In de tuin treft men een zogenaamde spiegelbol uit omstreeks 1900 (zie volgende bericht) aan, een tuinsieraad dat men niet vaak tegenkomt in Nederlandse tuinen. Bij het naderen van de bol ziet men een deel van de tuin in de bol weerspiegeld. Het heuveltje ten zuidoosten van het huis is na 1860 ontstaan. Hier staat een tuinkoepeltje met bronzen borstbeeld gemaakt door Johanna Smit. Het is een beeltenis van Hendrik van Lier, de laatste mannelijke afstammeling van de familie Van Lier. De tuin is vooral in het vroege voorjaar tijdens de bloei van de krokussen en sneeuwklokjes aantrekkelijk. Later in het voorjaar bloeien in de tuin een tulpenboom en een sneeuwklokjesboom. De buitenplaats is een beschermd Rijksmonument.

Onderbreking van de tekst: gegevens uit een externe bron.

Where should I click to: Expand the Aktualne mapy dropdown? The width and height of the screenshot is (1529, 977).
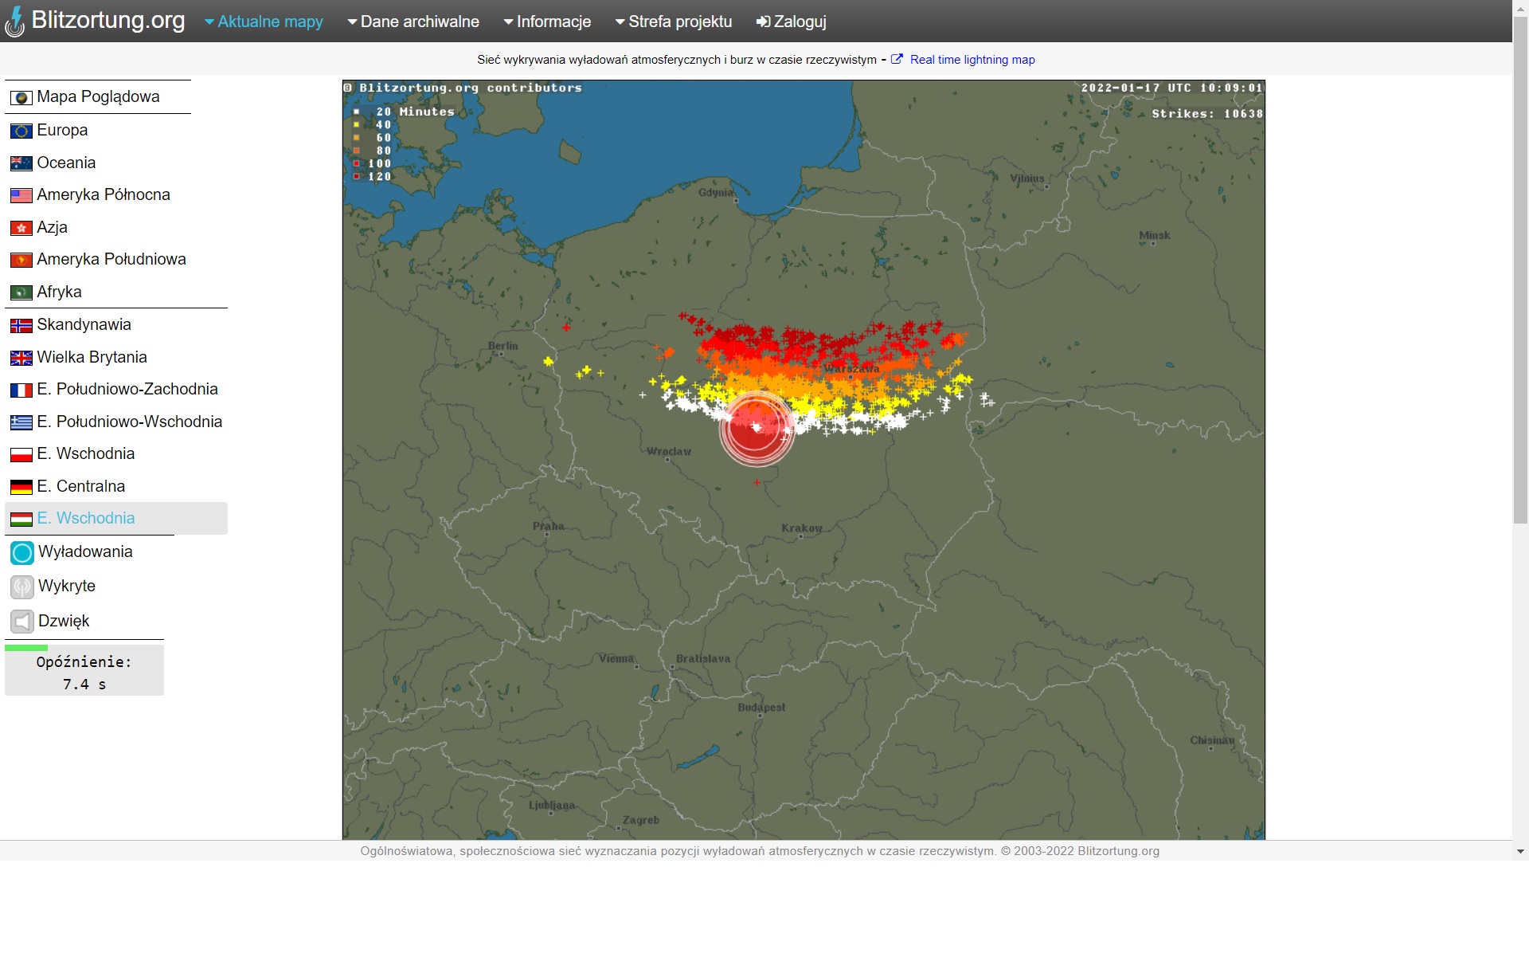pyautogui.click(x=264, y=22)
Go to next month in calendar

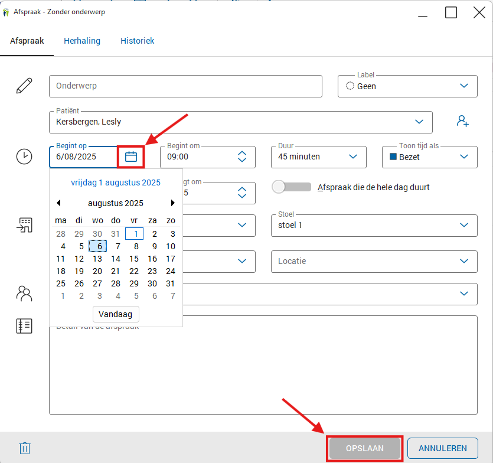click(x=172, y=203)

Overcingel, zichtkanaal. Foto RCE

Bovenstaande tekst heb ik geschreven voor de Gids voor de Nederlandse tuin- en landschaps-architectuur (deel 1, 1995). Na 2000 heeft de Afdeling Speciale Collecties van Library WUR een collectie tuinontwerpen en documenten van de tuinarchitect J.H.R. van Koolwijk ontvangen. Het bleek dat hij van 1949-1952 in opdracht van Mw. Van Lier Lels-Brocke met de beplanting van het landgoed bezig was geweest. Correspondentie en een beplantingslijst uit de periode 1949-1952 zijn bewaard gebleven.